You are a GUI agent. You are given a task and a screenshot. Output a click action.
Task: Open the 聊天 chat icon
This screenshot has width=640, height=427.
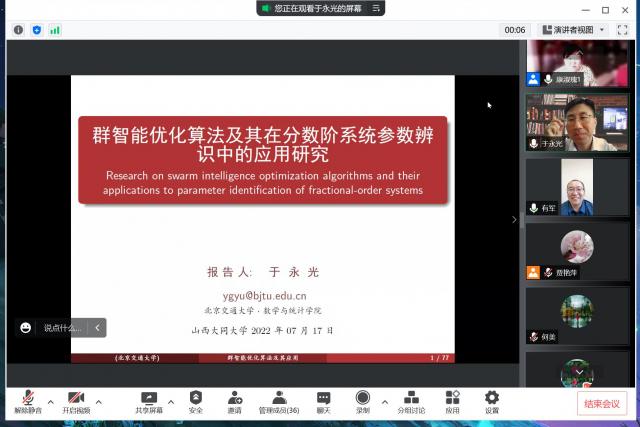[323, 402]
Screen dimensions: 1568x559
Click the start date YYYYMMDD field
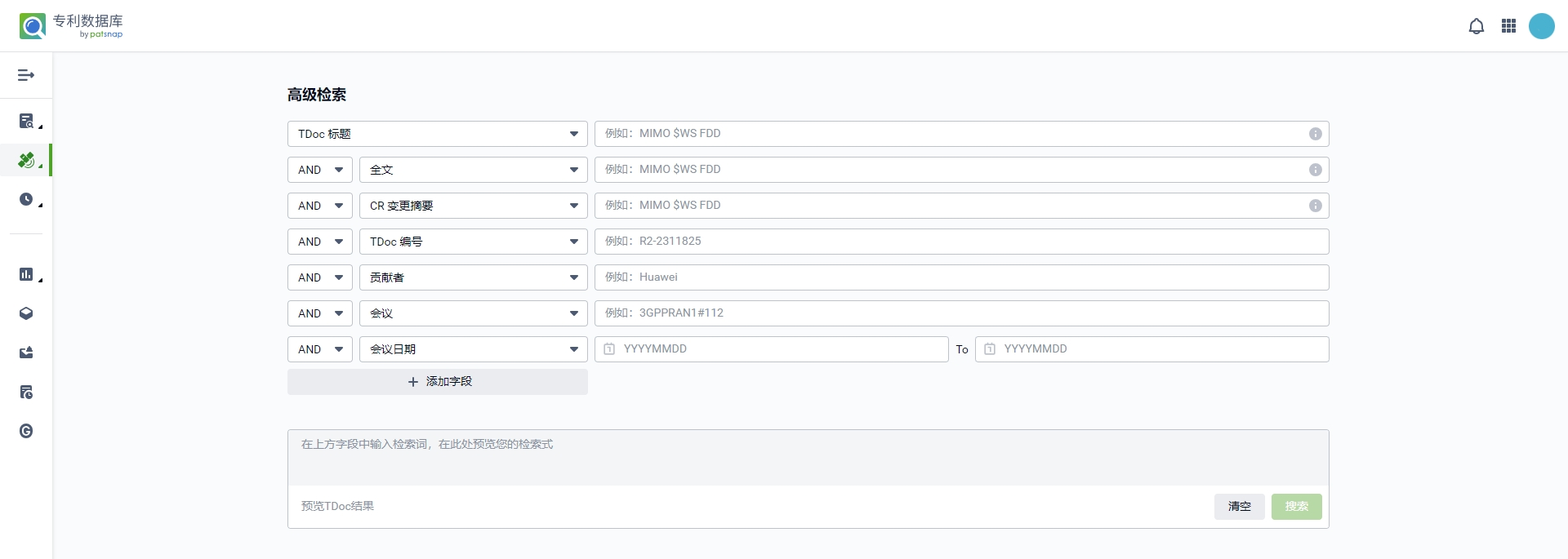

EXERCISE: Without including any images, output the data exactly as given.

OUTPUT:
You are a GUI agent. You are given a task and a screenshot. Output a click action.
Task: Open the 聊天 chat icon
This screenshot has width=640, height=427.
[323, 402]
Screen dimensions: 1568x559
Click the start date YYYYMMDD field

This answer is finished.